La mujer no respondió. El capital se acercó a la niña y se esforzó por sonar amable.
—¿Dónde has visto a los guerrilleros?

La niña, sin pensarlo, contestó:
—En la televisión.
Los ojos del capitán contemplaron a la niña. De ella, pasaron a Nadia y de Nadia se posaron sobre el rostro de la mujer, que ahora estaba más serena.
—…Y por mi casa —agregó la pequeña.
Los otros pasajeros contemplaban la escena desde la sombra del mango. Un soldado se acercó:
—Todo en orden, mi capitán.
El oficial movió la cabeza indicando que los pasajeros podían embarcar.
Sus ojos fijos se reflejaron en los grandes ojos de la mujer:
—Señora, baje a las niñas. Debe acompañarnos a la estación.
La mujer, con ojos descolgados, contempló el ceñudo rostro del capitán. Miró a las niñas, les dio la espalda y subió al bus. Sintió que las miradas de los pasajeros se arrastraban por su cuerpo. Tomó de la mano a sus hijas y las condujo por el pasillo.
—Mamá, ¿ya llegamos? —preguntó Ana.
—Aquí no es la casa de la tía Susana —dijo Nadia, mientras sacudía la cabeza.
La mujer no respondió, ni siquiera escuchó.

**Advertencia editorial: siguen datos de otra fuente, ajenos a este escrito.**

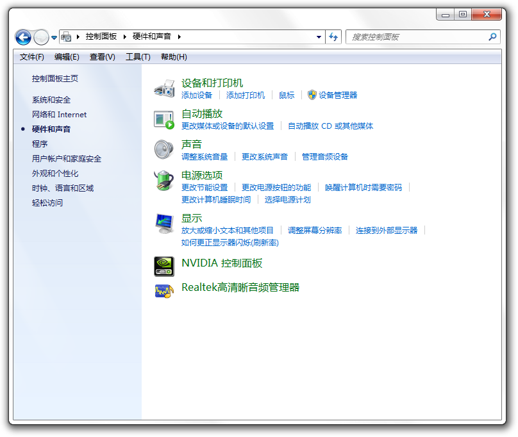Click the 搜索控制面板 search field
Image resolution: width=518 pixels, height=437 pixels.
[x=417, y=37]
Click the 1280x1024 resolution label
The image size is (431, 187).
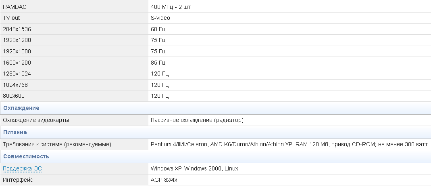click(x=17, y=74)
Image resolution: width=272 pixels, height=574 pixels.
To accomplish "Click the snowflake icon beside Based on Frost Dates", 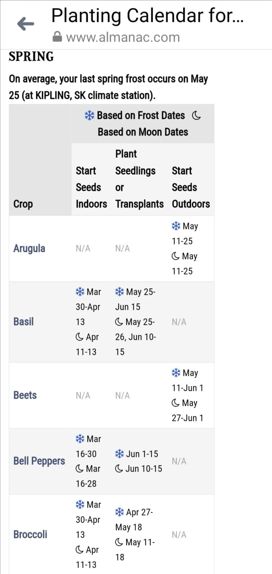I will coord(89,115).
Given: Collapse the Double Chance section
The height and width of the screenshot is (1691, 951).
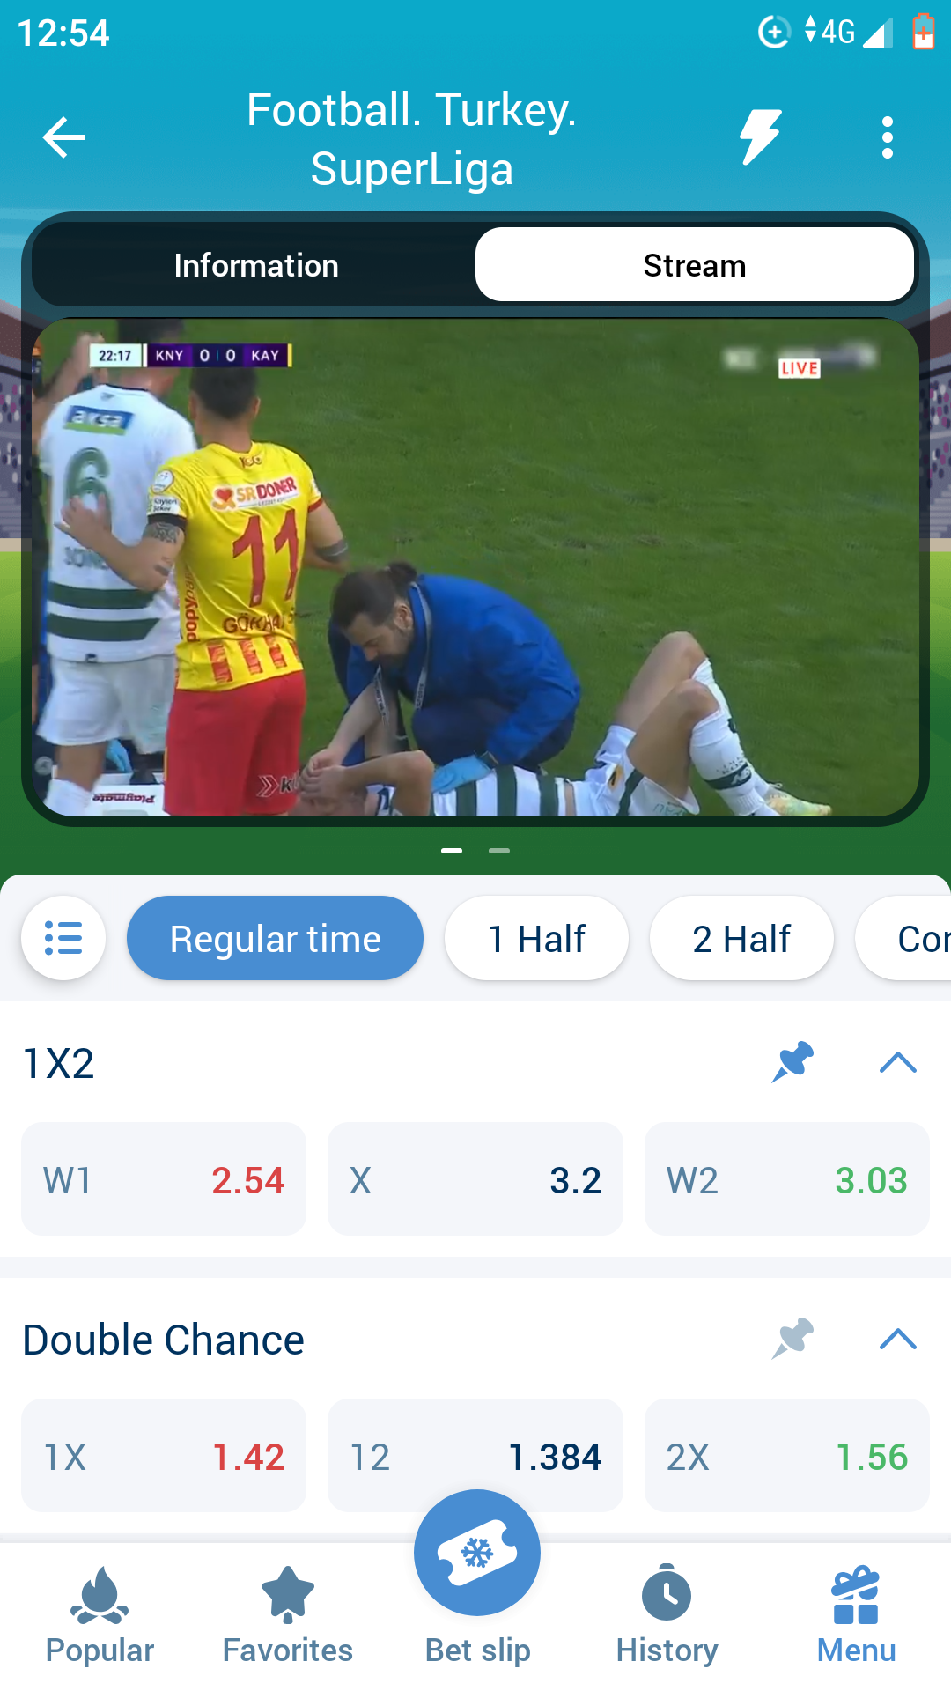Looking at the screenshot, I should click(898, 1339).
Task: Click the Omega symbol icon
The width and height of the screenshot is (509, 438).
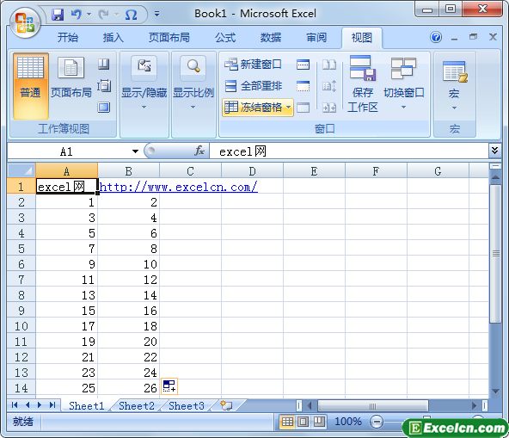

Al tocar el suelo, vio sus maletas en el puesto de control. El bus arrancó y ella volvió a sentir las miradas escrutadoras de los pasajeros. Esa sensación en la piel no le permitió escuchar las preguntas de sus hijas. Le fue difícil moverse, pero pudo llegar hasta el puesto de control.
Le parecía que el aire se había detenido, que el mundo era una bruma y había que desconfiar de su existencia. Se sentó en silencio tratando de pensar, pero le fue imposible.
Uno de los militares se le acercó. Lo vio mover la boca. La voz le sonó como emitida desde una cueva lejana. No comprendió bien, le pareció escuchar algo sobre guardar silencio, tribunal de justicia, abogado, uno de oficio.

Se dio cuenta de que lloraba cuando Nadia le recorrió el rostro con sus pequeñas manos y le preguntó:

—Mami, ¿qué pasa, ya no vamos a ir donde la tía?
No le pudo responder. Puso su mano sobre la cabecita de la niña y la apretujó contra su pecho. Le extendió la otra mano a Ana y a las tres las envolvió el silencio.
La mujer cerró los ojos, los volvió a abrir cuando escuchó el sonido de un celular. El capitán contestó el aparato y se alejó del puesto:
—…Se lo había dicho, mi Mayor. Este fue un mal mes, pero con algo resultamos… Apenas empezamos y hay buena mercancía…
No se preocupe, esta vez hicimos las cosas bien… Sí, vamos a agregarle unos jugueticos… Enterado, mi Mayor, para servirle.

La mujer solo le veía mover los labios. Volvió a cerrar los ojos y se concentró en el sonido lejano de los buses que bramaban sobre la carretera. Las lágrimas trazaban caminos ardientes sobre su rostro.